MR-self Noise2Noise: self-supervised deep learning-based image quality improvement of submillimeter resolution 3D MR images

Objectives The study aimed to develop a deep neural network (DNN)-based noise reduction and image quality improvement by only using routine clinical scans and evaluate its performance in 3D high-resolution MRI. Methods This retrospective study included T1-weighted magnetization-prepared rapid gradient-echo (MP-RAGE) images from 185 clinical scans: 135 for DNN training, 11 for DNN validation, 20 for qualitative evaluation, and 19 for quantitative evaluation. Additionally, 18 vessel wall imaging (VWI) data were included to evaluate generalization.

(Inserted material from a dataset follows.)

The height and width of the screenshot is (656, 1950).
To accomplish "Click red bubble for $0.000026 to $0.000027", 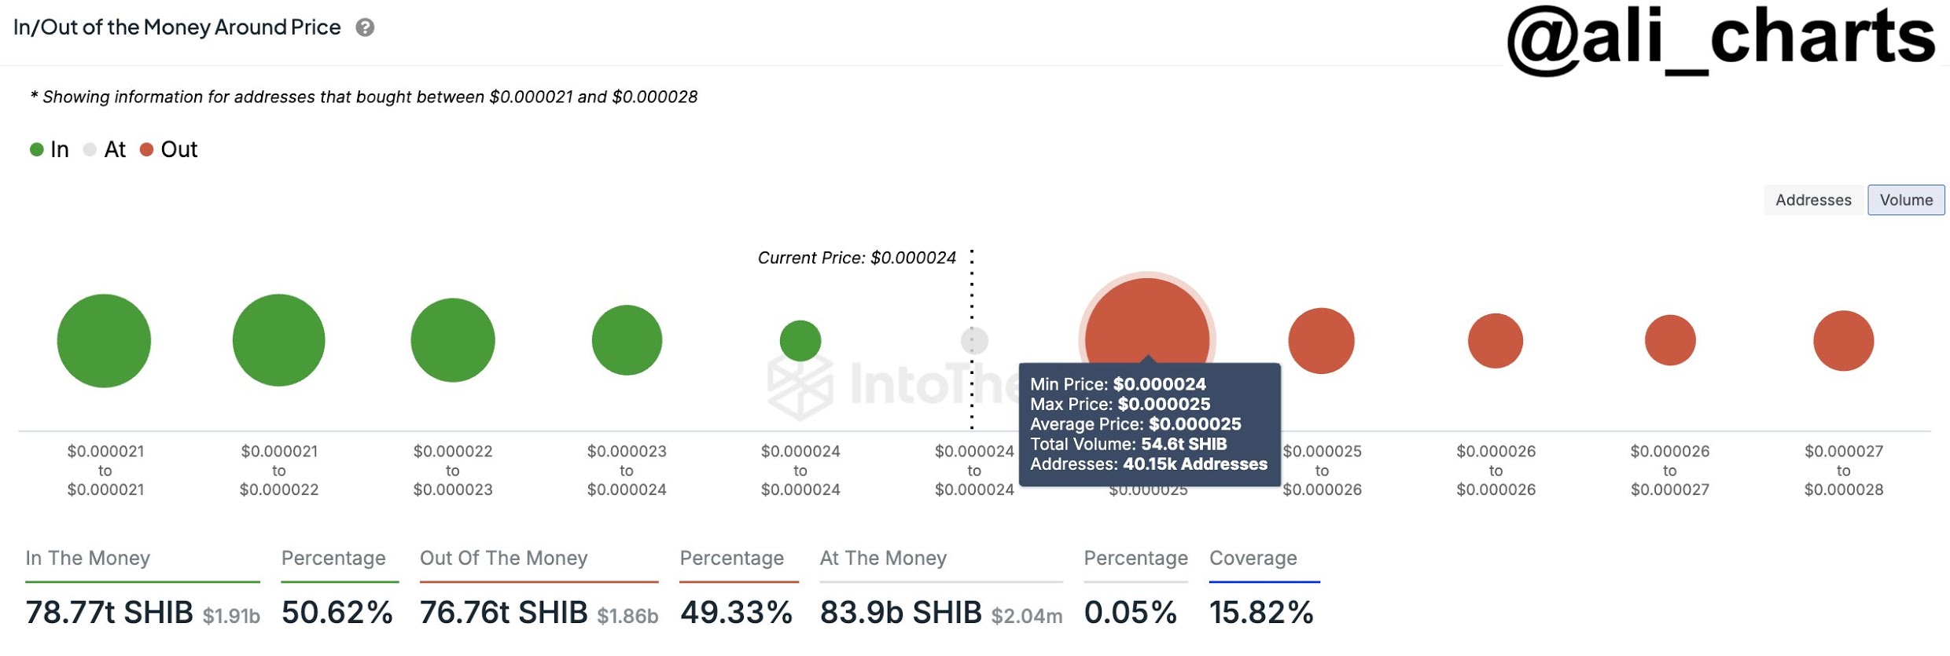I will tap(1670, 340).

In each scan of the DNN training set, two noise-independent images were generated from the k-space data, resulting in an input-label pair. 2.5D U-net architecture was utilized for the DNN model. Qualitative evaluation between conventional MP-RAGE and DNN-based MP-RAGE was performed by two radiologists in image quality, fine structure delineation, and lesion conspicuity. Quantitative evaluation was performed with full sampled data as a reference by measuring quantitative error metrics and volumetry at 7 different simulated noise levels. DNN application on VWI was evaluated by two radiologists in image quality. Results Our DNN-based MP-RAGE outperformed conventional MP-RAGE in all image quality parameters (average scores = 3.7 vs. 4.9, p < 0.001). In the quantitative evaluation, DNN showed better error metrics (p < 0.001) and comparable (p > 0.09) or better (p < 0.02) volumetry results than conventional MP-RAGE. DNN application to VWI also revealed improved image quality (3.5 vs. 4.6, p < 0.001). Conclusion The proposed DNN model successfully denoises 3D MR image and improves its image quality by using routine clinical scans only.

Automated summary

This study developed a deep neural network (DNN)-based method for noise reduction and image quality improvement in 3D high-resolution MRI using only routine clinical scans. The DNN model outperformed conventional methods in terms of image quality and quantitative evaluation, and also showed promising results in vessel wall imaging.